Is Routine Hyperventilation Just Hot Air?
Abstract number :
3.261
Submission category :
3. Neurophysiology / 3C. Other Clinical EEG
Year :
2024
Submission ID :
174
Source :
www.aesnet.org
Presentation date :
12/9/2024 12:00:00 AM
Published date :
Authors :
Presenting Author: Matthew Rumschlag, MD – University of Virginia Health System
Mark Quigg, MD – University of Virginia
Erika Axeen, MD – University of Virginia Health System
Rationale: Hyperventilation is a standard activating procedure used in routine EEG but was limited in use due to the COVID pandemic. A prior study has shown decreased sensitivity of EEG when omitting HV in juvenile myoclonic epilepsy patients during COVID (Hatano 2022). We sought to investigate the potential decrease in sensitivity of EEG more broadly in both pediatric and adult patients. We reviewed routine EEG reports from before and during the COVID pandemic and assessed the impact of omitting this technique on the sensitivity of routine EEG. We hypothesized that HV did not significantly impact the sensitivity of EEG in a broad population.

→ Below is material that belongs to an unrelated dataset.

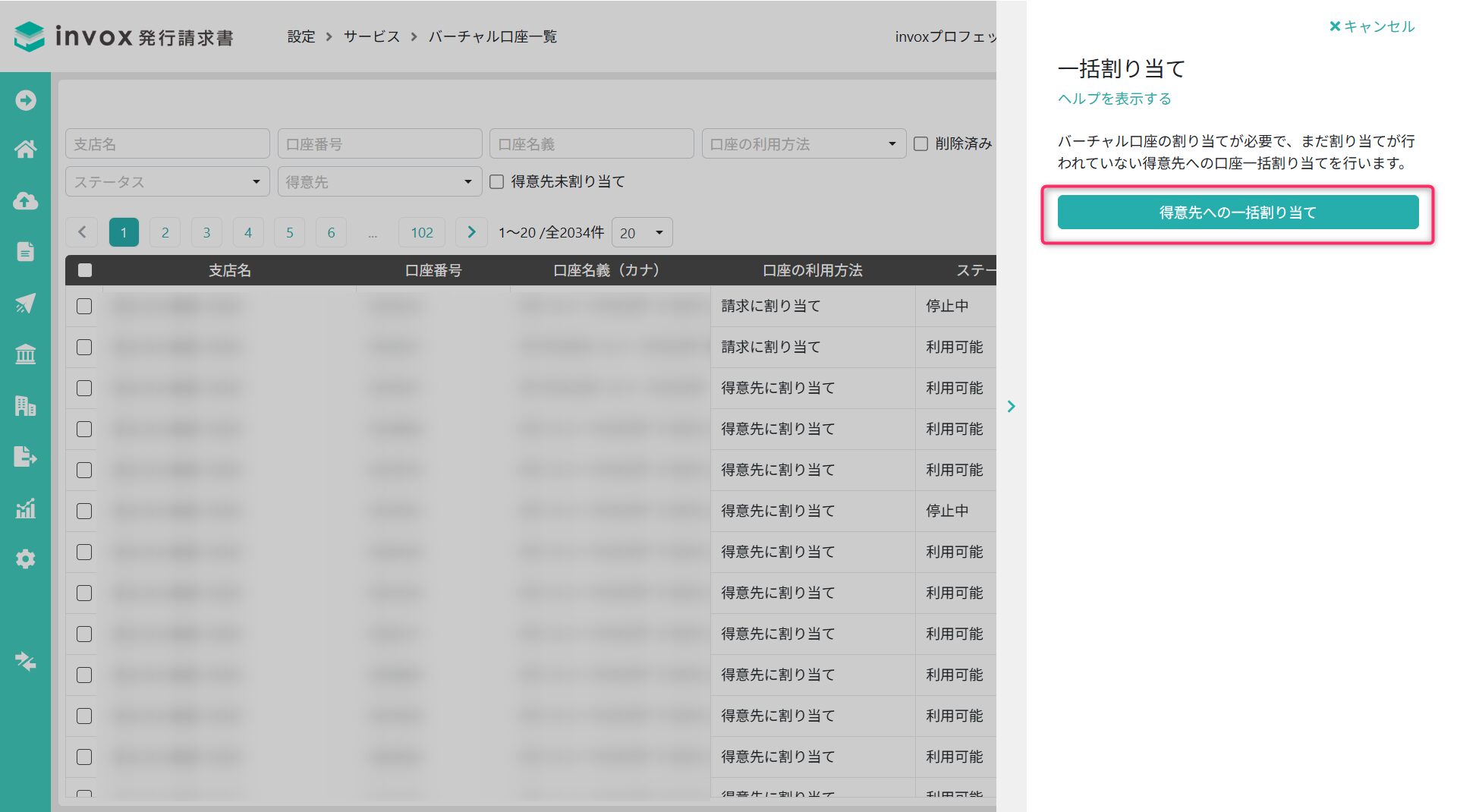Select the paper plane send icon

Methods: We conducted a retrospective study of patients aged 4 years and older at the University of Virginia Health System who underwent routine EEGs from 2018-2022. This study was approved by the University of Virginia IRB. Data was extracted EEG reports and supplemented by EEG review. The primary outcome variable was the presence or absence of epileptiform abnormalities (EAs) defined as either 1) clinical-electrographic or electrographic seizures, 2) spikes or sharp waves, or 3) occipital or temporal rhythmic delta activity. The primary independent variable was adequate HV (present = fair or better effort by the technologist; absent = poor or no HV performed). Other independent variables were sex, age, sleep (presence or absence), EEG duration (defined as 21 minutes or less versus greater). We screened independent variables against the presence of absence of EAs with univariate T tests and chi squared tests. We calculated the odds ratios of independent variables against IED outcome with stepwise binary logistic regression models.

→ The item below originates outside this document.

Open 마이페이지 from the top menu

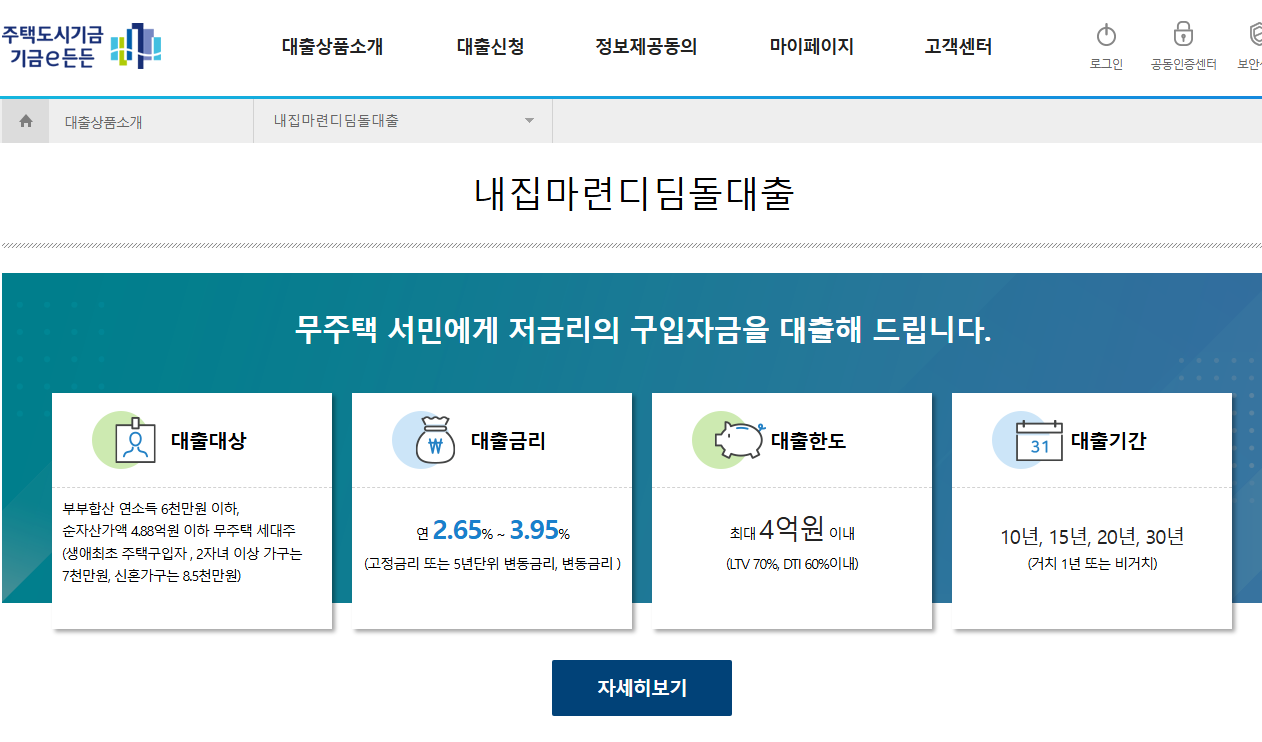[x=811, y=45]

Results: Of 206 patients, 73 had EAs (35.4%). HV was not associated with a higher proportion of the presence of EAs. (Table 1). Univariate screening revealed a significant association with EA presence with the presence of sleep, duration greater than 21 minutes, and the total number of ASMs reported at time of EEG. Patient age and sex were not associated with EAs. HV was not a significant variable in any logistic regression model. Longer EEG duration (OR[95% confidence limit] 4.69[1.21-18.17], p=0.025) and ASM number (2. 53[1.31-4.89], p=0.006) were significantly associated with presence of AEs taking into account all other independent variables (Figure 1).
Conclusions: The yield of EAs in EEG is not enhanced by HV even when adjusting for patient and EEG-based variables. Whereas rote use of HV protocols may not be clinically useful, longer EEG durations clearly may improve sensitivity of EEG in support of diagnosis of epilepsy.